**DATA FOR THIS EXERCISE:**
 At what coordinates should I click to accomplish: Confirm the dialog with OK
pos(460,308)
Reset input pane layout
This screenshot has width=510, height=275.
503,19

**WHAT THIS TASK INVOLVES:**
Can you repeat every line of the items above word for word?

**RESPONSE:**
 At what coordinates should I click to accomplish: Confirm the dialog with OK
pos(460,308)
Reset input pane layout
This screenshot has width=510, height=275.
503,19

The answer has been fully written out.